--- EXERCISE DATA ---

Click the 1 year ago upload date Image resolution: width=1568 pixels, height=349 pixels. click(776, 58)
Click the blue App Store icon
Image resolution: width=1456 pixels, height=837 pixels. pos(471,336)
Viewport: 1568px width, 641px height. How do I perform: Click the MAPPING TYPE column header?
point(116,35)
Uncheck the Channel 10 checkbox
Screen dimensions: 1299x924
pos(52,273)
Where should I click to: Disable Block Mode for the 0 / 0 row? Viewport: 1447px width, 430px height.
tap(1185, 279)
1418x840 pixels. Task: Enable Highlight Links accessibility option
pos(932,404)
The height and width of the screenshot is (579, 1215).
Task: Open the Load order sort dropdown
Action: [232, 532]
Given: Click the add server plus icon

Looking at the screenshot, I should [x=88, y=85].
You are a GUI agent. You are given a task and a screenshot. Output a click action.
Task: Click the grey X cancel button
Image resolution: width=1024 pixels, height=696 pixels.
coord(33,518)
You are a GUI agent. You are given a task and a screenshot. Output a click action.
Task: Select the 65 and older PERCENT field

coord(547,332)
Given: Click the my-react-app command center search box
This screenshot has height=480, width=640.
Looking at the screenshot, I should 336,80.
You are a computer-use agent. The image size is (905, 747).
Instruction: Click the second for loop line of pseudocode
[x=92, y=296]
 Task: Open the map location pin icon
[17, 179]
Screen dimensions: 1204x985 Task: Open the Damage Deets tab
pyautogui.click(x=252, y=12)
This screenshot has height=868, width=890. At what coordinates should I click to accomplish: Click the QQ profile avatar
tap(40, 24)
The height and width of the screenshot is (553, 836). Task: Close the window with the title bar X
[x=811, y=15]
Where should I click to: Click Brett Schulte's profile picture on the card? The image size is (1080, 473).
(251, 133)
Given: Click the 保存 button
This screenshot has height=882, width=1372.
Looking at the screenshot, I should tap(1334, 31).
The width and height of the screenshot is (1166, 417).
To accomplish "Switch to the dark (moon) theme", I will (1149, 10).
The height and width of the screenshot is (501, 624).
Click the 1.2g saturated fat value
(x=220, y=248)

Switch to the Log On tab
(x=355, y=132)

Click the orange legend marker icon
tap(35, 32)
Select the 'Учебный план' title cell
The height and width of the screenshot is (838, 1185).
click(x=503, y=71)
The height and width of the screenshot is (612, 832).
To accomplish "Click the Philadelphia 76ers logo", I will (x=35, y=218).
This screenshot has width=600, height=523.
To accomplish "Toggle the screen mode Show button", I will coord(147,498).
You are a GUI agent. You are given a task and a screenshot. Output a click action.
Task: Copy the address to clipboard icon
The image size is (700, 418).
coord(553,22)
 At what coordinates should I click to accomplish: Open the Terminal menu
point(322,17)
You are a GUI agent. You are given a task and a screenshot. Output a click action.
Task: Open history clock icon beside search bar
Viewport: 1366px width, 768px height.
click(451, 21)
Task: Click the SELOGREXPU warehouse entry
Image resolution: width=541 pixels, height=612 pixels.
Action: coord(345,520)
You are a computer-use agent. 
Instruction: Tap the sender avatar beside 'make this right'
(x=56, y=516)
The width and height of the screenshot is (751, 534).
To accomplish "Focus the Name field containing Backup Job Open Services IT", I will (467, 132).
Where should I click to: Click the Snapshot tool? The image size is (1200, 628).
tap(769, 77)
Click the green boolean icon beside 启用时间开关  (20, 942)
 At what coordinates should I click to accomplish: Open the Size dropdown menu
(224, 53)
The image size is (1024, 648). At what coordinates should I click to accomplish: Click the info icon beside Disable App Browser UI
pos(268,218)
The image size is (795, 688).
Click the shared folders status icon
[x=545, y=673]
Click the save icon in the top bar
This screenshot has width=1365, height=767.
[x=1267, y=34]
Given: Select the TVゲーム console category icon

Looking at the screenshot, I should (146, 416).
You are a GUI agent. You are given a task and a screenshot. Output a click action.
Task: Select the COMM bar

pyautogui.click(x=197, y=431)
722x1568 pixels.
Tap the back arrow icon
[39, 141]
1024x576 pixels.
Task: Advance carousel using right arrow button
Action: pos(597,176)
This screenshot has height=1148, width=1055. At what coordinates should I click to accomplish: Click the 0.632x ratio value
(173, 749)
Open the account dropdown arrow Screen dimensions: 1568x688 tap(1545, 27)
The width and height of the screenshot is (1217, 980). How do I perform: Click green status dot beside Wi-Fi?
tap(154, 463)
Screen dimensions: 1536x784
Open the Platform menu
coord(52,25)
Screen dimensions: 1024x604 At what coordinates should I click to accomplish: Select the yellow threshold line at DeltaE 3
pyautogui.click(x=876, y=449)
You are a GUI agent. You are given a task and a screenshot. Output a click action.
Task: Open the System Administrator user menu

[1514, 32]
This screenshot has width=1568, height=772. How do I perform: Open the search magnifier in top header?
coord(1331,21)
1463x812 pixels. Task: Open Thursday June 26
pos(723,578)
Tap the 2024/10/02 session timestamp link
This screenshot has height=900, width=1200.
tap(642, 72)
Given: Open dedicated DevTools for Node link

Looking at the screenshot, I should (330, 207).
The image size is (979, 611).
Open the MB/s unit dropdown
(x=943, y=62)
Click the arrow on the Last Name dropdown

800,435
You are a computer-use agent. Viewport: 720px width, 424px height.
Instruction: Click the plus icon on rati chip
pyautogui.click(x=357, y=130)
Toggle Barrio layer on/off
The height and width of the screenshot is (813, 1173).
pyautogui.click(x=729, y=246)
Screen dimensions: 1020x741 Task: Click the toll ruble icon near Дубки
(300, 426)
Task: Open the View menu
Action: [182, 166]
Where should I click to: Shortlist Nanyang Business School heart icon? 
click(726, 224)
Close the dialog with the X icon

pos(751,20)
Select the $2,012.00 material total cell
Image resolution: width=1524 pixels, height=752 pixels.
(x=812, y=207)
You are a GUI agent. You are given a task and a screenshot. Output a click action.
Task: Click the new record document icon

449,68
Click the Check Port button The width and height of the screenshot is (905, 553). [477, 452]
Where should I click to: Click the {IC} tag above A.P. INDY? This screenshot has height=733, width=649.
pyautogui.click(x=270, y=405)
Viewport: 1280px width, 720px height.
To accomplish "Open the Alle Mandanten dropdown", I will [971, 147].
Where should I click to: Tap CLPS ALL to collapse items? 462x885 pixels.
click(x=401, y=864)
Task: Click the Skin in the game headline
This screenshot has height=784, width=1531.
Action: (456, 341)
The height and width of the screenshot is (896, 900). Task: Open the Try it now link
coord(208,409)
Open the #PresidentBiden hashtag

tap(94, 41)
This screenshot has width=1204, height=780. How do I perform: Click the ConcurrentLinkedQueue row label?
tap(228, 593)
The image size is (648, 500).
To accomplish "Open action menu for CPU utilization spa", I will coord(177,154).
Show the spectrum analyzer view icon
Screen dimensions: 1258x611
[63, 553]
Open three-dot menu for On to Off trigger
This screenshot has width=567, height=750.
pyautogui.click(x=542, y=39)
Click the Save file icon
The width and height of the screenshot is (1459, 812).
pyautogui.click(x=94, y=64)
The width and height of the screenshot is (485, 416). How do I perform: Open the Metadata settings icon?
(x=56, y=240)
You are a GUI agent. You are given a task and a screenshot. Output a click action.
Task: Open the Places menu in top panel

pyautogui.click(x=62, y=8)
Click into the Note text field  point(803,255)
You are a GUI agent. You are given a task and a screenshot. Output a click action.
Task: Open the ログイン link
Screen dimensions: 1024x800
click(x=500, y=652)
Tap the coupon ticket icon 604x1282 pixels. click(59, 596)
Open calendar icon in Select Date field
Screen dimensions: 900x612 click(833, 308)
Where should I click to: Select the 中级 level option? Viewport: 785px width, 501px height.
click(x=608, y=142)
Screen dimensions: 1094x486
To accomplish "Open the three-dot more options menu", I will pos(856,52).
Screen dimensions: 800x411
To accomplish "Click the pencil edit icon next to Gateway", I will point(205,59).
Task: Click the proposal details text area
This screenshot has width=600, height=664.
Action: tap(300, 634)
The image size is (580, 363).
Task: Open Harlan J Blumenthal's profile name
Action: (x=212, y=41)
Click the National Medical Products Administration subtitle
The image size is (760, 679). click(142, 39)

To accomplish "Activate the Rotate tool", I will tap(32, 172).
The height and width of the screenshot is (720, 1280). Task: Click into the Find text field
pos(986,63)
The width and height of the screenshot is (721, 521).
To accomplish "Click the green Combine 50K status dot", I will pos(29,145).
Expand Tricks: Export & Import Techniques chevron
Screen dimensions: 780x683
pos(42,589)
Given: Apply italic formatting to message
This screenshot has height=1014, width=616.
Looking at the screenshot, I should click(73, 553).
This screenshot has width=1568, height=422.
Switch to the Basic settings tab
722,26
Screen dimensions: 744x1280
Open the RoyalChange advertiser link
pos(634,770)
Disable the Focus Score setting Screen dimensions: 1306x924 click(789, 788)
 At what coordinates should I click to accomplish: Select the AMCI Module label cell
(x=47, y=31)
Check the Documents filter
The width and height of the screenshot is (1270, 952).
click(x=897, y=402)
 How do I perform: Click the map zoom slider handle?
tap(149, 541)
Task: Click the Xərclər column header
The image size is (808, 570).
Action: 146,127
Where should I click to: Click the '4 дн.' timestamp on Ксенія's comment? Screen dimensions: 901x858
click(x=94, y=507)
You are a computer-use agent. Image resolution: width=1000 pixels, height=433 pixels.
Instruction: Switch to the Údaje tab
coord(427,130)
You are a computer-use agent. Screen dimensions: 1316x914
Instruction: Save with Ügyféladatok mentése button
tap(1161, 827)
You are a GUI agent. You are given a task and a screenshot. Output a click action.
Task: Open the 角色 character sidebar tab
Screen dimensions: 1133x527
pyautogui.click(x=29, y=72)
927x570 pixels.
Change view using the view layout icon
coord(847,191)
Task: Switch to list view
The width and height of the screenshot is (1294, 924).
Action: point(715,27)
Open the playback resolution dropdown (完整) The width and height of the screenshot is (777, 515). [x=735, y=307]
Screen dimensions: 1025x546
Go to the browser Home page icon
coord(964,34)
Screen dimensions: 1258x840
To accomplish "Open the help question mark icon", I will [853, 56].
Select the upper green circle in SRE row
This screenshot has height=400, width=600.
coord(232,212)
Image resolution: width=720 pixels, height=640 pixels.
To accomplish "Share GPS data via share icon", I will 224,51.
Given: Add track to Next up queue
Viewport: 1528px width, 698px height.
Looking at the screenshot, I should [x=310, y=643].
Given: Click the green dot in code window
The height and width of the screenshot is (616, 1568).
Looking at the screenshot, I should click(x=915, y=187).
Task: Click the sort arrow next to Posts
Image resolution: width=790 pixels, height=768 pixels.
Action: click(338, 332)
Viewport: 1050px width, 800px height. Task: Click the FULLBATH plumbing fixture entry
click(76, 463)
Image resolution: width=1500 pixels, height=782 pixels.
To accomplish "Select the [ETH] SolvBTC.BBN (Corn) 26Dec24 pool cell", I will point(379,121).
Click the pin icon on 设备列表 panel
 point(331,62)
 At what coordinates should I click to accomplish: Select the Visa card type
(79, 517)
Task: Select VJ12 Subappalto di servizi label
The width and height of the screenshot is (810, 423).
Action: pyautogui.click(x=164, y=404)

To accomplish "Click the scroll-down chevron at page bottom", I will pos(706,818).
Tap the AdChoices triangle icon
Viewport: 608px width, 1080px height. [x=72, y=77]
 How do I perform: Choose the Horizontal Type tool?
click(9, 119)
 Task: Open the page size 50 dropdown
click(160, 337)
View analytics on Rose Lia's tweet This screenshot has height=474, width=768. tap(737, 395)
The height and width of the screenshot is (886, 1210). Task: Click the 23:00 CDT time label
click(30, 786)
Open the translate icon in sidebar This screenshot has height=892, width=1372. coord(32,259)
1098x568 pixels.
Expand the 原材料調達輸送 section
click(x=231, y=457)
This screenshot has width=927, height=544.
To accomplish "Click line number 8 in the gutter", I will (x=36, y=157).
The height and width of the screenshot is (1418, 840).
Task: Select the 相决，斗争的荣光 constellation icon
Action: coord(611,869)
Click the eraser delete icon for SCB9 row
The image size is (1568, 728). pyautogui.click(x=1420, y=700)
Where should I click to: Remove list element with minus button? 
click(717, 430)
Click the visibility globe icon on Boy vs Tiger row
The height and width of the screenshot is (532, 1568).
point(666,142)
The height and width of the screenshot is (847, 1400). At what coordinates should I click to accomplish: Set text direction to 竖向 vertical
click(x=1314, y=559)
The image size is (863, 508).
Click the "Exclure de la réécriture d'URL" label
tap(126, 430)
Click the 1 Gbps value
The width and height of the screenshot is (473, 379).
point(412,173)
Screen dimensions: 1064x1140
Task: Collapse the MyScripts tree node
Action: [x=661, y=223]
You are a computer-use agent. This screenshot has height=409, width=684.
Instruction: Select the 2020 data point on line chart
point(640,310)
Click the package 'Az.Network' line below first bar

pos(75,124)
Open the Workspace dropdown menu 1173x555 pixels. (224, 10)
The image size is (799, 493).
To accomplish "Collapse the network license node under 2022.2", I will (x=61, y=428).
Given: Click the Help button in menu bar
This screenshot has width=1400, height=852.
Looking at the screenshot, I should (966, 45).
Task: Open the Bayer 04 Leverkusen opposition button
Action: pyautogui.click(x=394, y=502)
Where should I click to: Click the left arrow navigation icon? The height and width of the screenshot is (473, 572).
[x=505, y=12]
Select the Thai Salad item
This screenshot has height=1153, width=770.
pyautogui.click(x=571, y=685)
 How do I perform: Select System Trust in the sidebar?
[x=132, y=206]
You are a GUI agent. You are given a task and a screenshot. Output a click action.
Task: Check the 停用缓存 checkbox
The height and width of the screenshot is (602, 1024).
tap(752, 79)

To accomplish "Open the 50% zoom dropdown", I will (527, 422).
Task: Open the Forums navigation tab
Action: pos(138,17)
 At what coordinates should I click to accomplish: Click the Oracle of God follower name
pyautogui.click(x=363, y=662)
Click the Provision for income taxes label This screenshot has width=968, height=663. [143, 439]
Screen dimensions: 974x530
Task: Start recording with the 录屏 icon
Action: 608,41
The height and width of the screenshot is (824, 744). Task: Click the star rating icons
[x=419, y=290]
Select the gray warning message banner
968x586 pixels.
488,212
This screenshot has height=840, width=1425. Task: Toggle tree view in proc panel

--- EXERCISE DESCRIPTION ---
Isolate each line of the listing above that includes "checkbox". Copy it.

--- ANSWER TO THE PROBLEM ---
Uncheck the Channel 10 checkbox
Task: Check the 停用缓存 checkbox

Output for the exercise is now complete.